> _Provided data_
***
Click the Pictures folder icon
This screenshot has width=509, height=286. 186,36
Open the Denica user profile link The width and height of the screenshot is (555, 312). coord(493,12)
***
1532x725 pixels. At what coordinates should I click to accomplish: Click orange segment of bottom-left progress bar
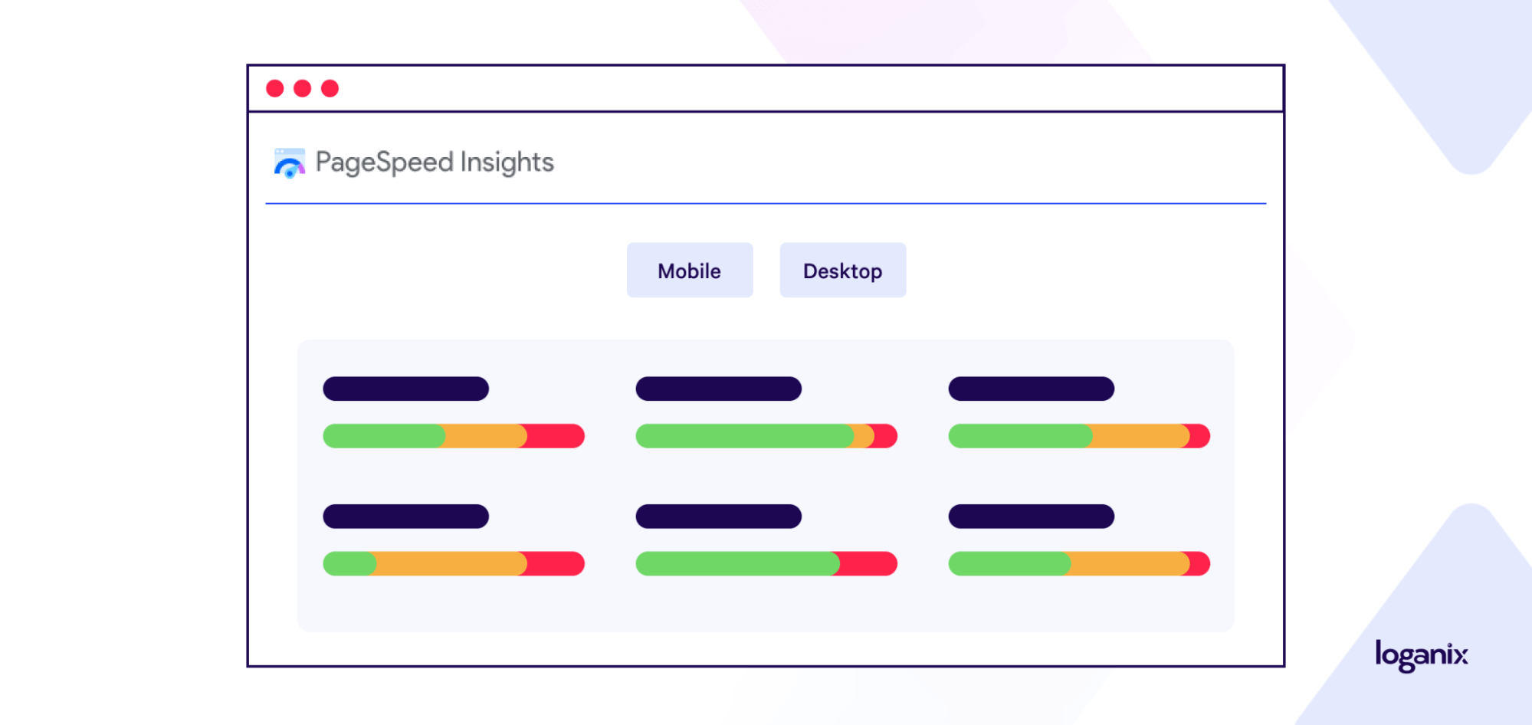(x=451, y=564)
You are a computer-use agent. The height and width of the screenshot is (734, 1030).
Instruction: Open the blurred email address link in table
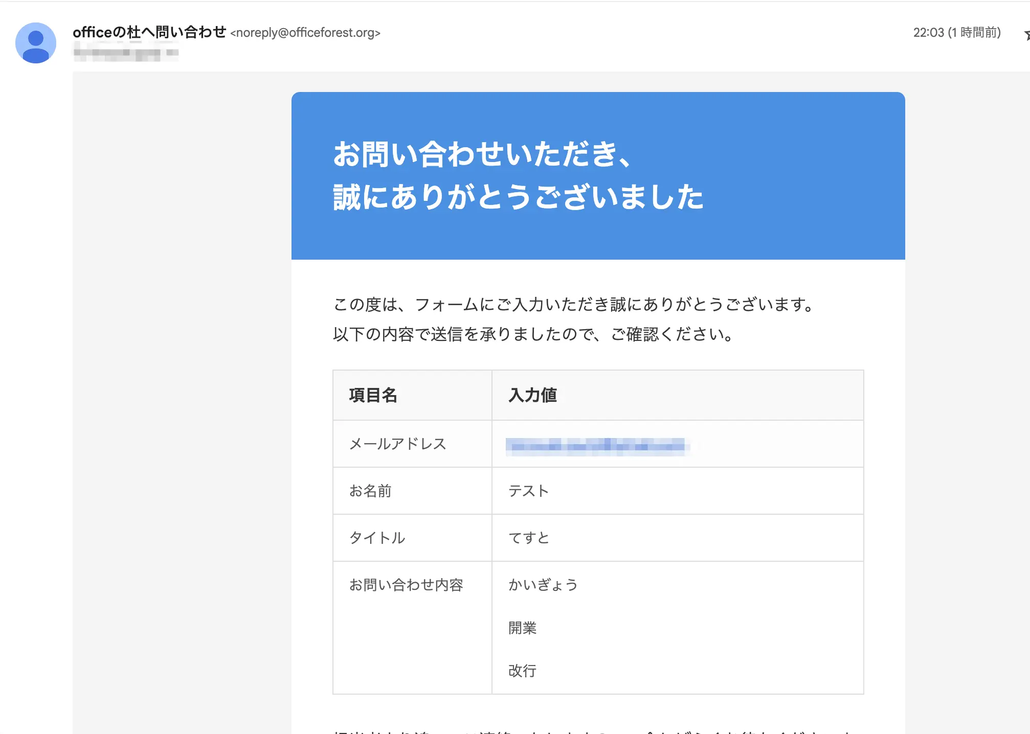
***
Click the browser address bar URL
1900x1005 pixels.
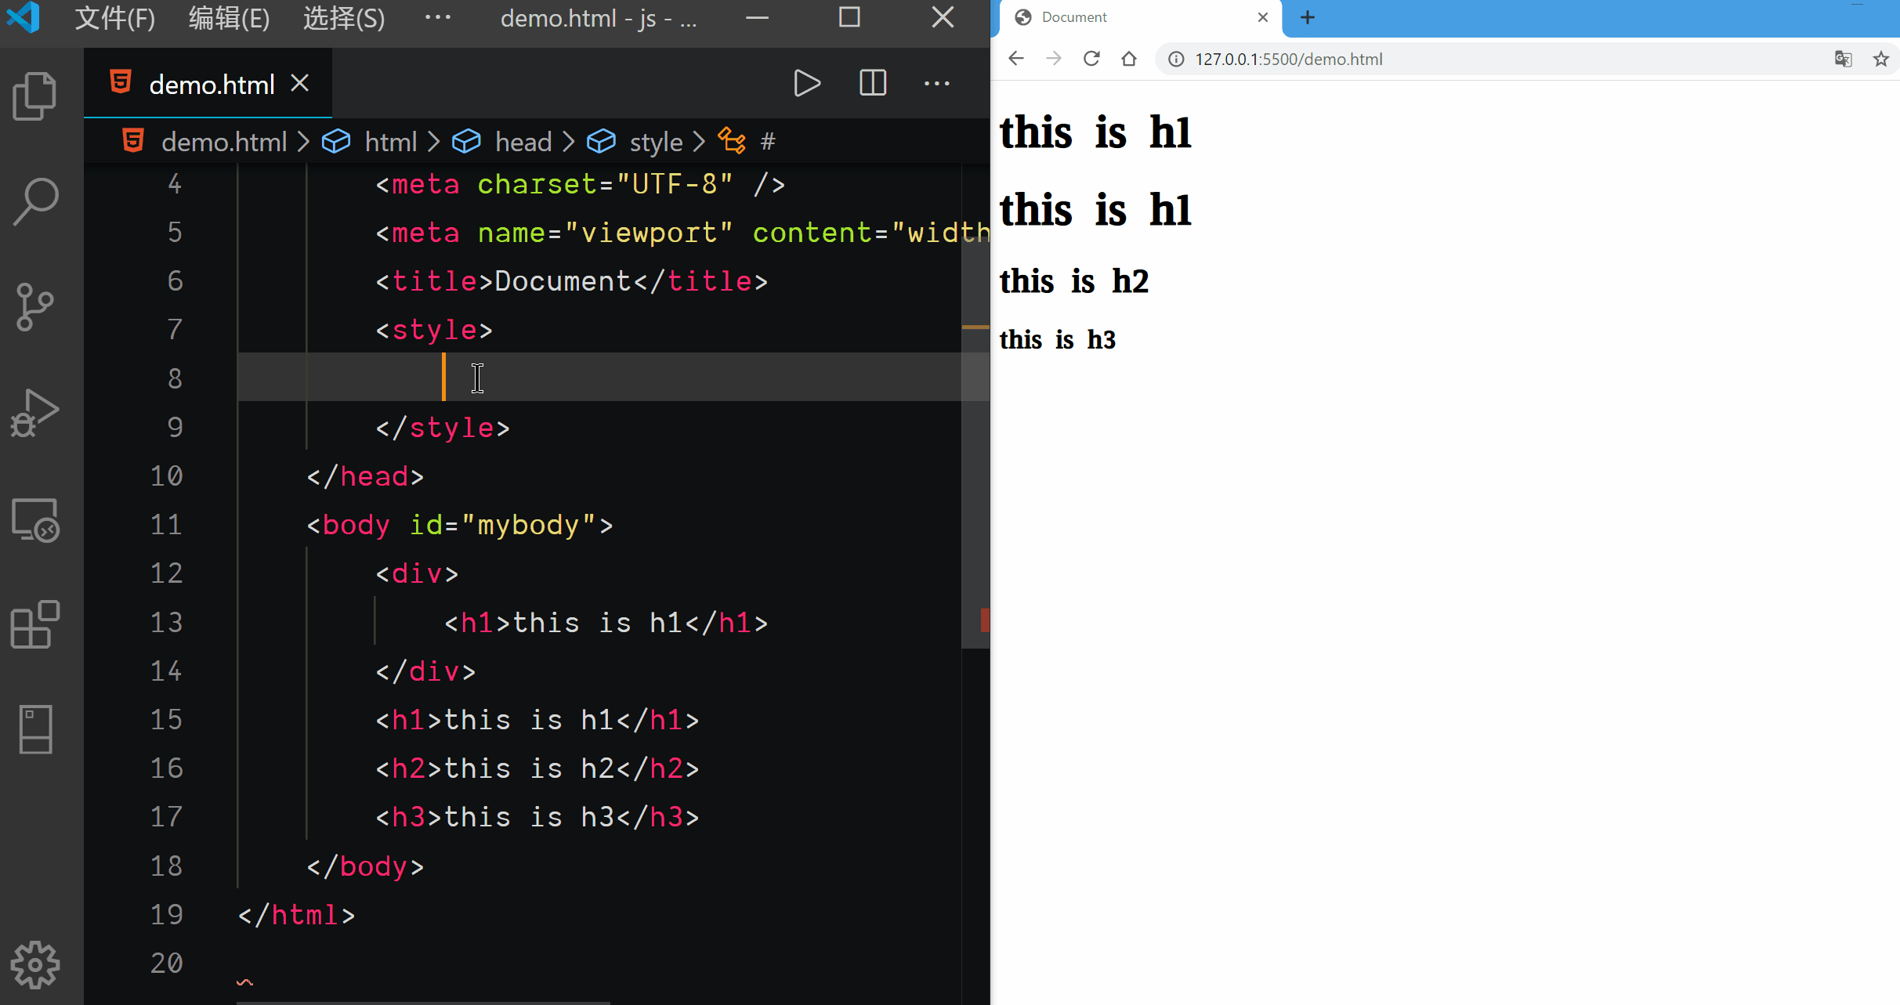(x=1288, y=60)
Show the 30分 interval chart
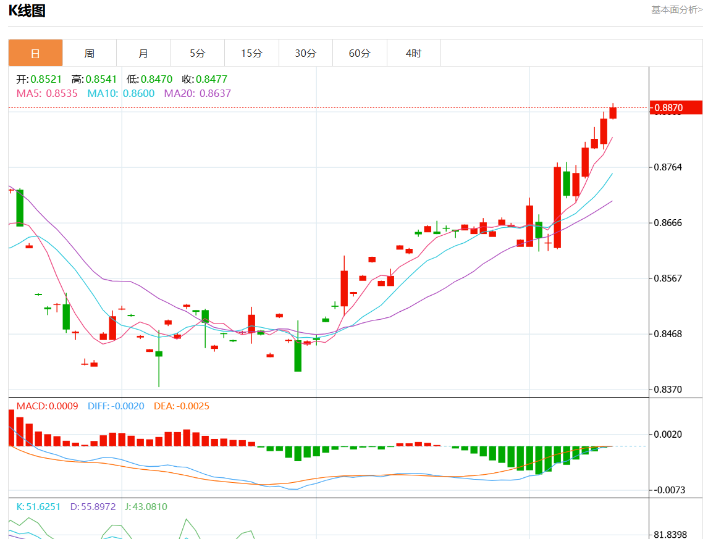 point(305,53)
***
> _Stated problem_
Echo back everything from the line containing "Click the browser address bar URL" down to the line containing "point(305,53)", both included. Leave the pictures out.

> _Response for this exercise_
Click the browser address bar URL
1900x1005 pixels.
(x=1288, y=60)
Show the 30分 interval chart
 point(305,53)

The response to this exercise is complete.